Tar Sands pipeline sent back, likely for good; and Oct. Tim DeChristopher interview


The proposal for the Keystone XL tar sands pipeline - said to be "'game over' for the planet" - is now likely effectively dead: Obama sent it back to the State Department "for a thorough re-review, which most analysts are saying will effectively kill the project", said Bill McKibben in Big news: We won. You won.

Which brought Tim DeChristopher to the minds of many - and last month's Rolling Stone has an Exclusive Interview With Jailed Climate Activist Tim DeChristopher by Jeff Goodell.
Message from Tim: you should be the change we need to see in the world; so, since the change we need is a carbon tax, be the carbon tax.

(on the flip side, our extant de facto "dirty energy subsidies"get attention from Coby Beck in his post on Paul Krugman's encouraging "Here Comes Solar Energy". Read Coby, then Krugman.)

3 comments:

Don Pelton said...

" ... likely for good ... " may be wishful thinking.

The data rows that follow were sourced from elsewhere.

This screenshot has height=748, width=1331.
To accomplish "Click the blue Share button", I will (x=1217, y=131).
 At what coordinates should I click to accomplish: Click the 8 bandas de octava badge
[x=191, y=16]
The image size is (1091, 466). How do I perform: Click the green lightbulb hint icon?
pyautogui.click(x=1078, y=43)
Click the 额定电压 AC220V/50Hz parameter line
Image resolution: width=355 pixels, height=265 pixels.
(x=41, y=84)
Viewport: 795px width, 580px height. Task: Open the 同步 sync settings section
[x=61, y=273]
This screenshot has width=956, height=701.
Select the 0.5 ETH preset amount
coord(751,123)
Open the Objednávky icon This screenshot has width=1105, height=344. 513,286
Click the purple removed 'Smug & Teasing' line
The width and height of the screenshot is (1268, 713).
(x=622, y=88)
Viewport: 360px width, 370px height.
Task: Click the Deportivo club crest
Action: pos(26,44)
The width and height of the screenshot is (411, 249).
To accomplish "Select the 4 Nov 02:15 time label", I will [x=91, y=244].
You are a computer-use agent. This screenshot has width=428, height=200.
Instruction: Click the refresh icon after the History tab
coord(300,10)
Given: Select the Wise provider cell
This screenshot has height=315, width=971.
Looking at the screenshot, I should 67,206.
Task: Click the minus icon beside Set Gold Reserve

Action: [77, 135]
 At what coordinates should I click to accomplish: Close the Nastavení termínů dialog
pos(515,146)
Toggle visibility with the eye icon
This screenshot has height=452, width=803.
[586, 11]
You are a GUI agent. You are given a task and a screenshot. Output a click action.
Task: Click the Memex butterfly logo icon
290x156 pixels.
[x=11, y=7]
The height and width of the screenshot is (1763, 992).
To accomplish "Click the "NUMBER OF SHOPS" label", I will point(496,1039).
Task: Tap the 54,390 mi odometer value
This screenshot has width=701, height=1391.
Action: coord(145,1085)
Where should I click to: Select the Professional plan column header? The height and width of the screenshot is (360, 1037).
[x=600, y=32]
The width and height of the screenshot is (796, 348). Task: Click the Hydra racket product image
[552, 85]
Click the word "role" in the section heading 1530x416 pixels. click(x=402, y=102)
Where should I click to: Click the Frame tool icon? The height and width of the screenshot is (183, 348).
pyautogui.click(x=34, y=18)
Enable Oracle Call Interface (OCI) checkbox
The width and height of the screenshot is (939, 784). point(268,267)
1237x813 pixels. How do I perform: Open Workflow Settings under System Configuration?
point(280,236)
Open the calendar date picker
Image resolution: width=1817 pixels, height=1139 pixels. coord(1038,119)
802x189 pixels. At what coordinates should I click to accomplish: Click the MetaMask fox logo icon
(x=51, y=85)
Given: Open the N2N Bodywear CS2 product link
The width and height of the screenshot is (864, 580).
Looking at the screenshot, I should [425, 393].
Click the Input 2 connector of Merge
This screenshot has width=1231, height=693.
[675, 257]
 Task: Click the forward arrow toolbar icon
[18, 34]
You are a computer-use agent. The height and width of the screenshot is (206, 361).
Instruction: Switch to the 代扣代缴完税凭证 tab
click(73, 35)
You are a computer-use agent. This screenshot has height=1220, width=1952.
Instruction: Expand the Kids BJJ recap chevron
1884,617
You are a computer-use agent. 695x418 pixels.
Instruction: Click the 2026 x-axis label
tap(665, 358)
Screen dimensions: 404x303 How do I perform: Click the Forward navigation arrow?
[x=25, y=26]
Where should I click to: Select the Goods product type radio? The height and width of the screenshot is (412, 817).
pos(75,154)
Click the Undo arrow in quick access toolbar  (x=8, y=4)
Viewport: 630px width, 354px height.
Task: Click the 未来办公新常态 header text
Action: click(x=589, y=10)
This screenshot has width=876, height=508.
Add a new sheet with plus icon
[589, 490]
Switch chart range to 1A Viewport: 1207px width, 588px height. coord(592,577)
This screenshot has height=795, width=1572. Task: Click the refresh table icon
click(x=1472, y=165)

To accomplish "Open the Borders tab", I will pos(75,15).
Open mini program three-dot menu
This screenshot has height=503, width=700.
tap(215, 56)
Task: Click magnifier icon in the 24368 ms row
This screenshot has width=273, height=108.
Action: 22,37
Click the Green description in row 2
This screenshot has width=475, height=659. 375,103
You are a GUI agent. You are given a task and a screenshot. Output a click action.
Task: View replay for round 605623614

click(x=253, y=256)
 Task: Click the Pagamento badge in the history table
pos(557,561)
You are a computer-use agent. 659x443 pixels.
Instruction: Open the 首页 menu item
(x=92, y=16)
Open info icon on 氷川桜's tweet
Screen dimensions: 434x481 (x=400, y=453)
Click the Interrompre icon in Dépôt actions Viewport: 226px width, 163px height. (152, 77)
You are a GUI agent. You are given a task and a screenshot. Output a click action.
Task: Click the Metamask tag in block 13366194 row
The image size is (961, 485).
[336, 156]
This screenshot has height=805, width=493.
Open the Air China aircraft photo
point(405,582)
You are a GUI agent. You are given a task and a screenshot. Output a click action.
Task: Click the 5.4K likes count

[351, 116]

As Brian Beutler, writing in TPM says:

" ... like McKibben, environmentally minded members worry the GOP will ultimately get its way.

[...]

They have good reason to worry. Before activists turned Keystone into a national story, the project was mostly considered a done deal. There’s a lot of institutional pressure on the administration to see it through. And base voter clamor won’t have the same impact if and when Obama’s a second term president."

http://tpmdc.talkingpointsmemo.com/2011/11/in-keystone-decision-environmentalists-win-big----but-potentially-illusory----victory.php

frank -- Decoding SwiftHack said...

"which most analysts are saying will effectively kill the project"

Makes me wonder who these "most analysts" are, and what their track record for accuracy is...

-- frank

Anna Haynes said...

Likely the implicit "because" was McKibben's next 2 sentences -
" The president explicitly noted climate change, along with the pipeline route, as one of the factors that a new review would need to assess. There's no way, with an honest review, that a pipeline that helps speed the tapping of the world's second-largest pool of carbon can pass environmental muster."

But since I haven't asked any analysts, your guess about what they think is as good as mine.